Although the pride march is in November, the community here does mark the June date. In recent years there have been more pride-related activities throughout the month and on June 28, there was a march spearheaded by the trans-travesti community. Unlike its direct English translation, travesti in Argentina is a gender identity with deep political roots that is worn with pride.

In Argentine style, the march was a political protest —the “Eighth Annual Plurinational Federal Anti-racist March against Travesticides, Transfemicides, and Transhomicides,” calling for justice for the murder of travestis, trans women, and trans men respectively.  

“It’s important to rethink the power logic within our community because pride marches are monopolized by gay white men,” said Manu Mireles, co-founder and secretary of the trans-inclusive school Mocha Celis. “Without a doubt, June 28 has been a spark to work hard on this.”

Data segment:

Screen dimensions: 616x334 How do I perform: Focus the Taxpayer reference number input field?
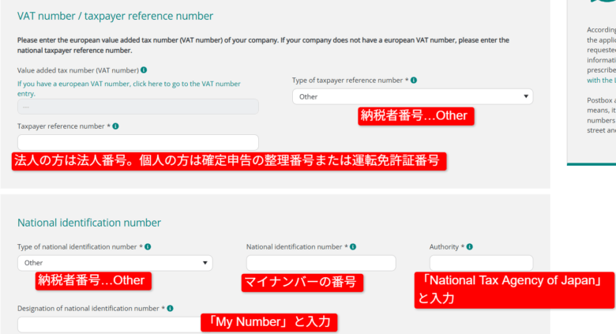pos(137,142)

Given exercise 1: In the passage on pride in Argentina, which school did Manu Mireles co-found?
Given exercise 2: Continue the passage on pride in Argentina from the point where it ends.

Task result 1: Mocha Celis, a trans-inclusive school.

Task result 2:
Mireles emphasized that there is an outstanding, historical debt within the LGBTQIA+ community to support trans people and travestis. If anything this is in keeping with the history of pride. Two trans women of color, Marsha P. Johnson and Sylvia Rivera, pioneered the gay liberation movement but routinely faced discrimination from established gay organizations. They were even banned from participating in the first pride parade marking Stonewall’s first anniversary, which Rivera called out in her famous “Y’all Better Quiet Down” speech demanding to be listened to.

“Centering our trans-travesti and non-binary community necessarily makes things more transversal, starting from there means a reconfiguration of power within the movement. We are the most vulnerable,” Mireles said. “Every year at the Mocha two of our students are killed.”

A 2022 joint study by the Mocha Celis and the Buenos Aires City Ombudsman’s Office revealed that 63% of trans women and travestis, 66% of trans men and 84% of non-binary people had suffered violence over the past 10 years. Many trans women and travestis experienced violence at police stations specifically. 

Mocha Celis Co-founder and Secretary Manu Mireles. Photo: Mocha Celis

“There’s this fantasy that everything’s been solved in Argentina but living in Palermo is completely different to the outskirts of Buenos Aires,” Mireles said. “It’s completely different to inhabit spaces as someone who is racialized, fat, thin, young, old, a migrant. The experience of a Black travesti is going to be incomparable to the experience of a white or Indigenous travesti. It’s very important to have intersectionality as a key to guaranteeing our rights.”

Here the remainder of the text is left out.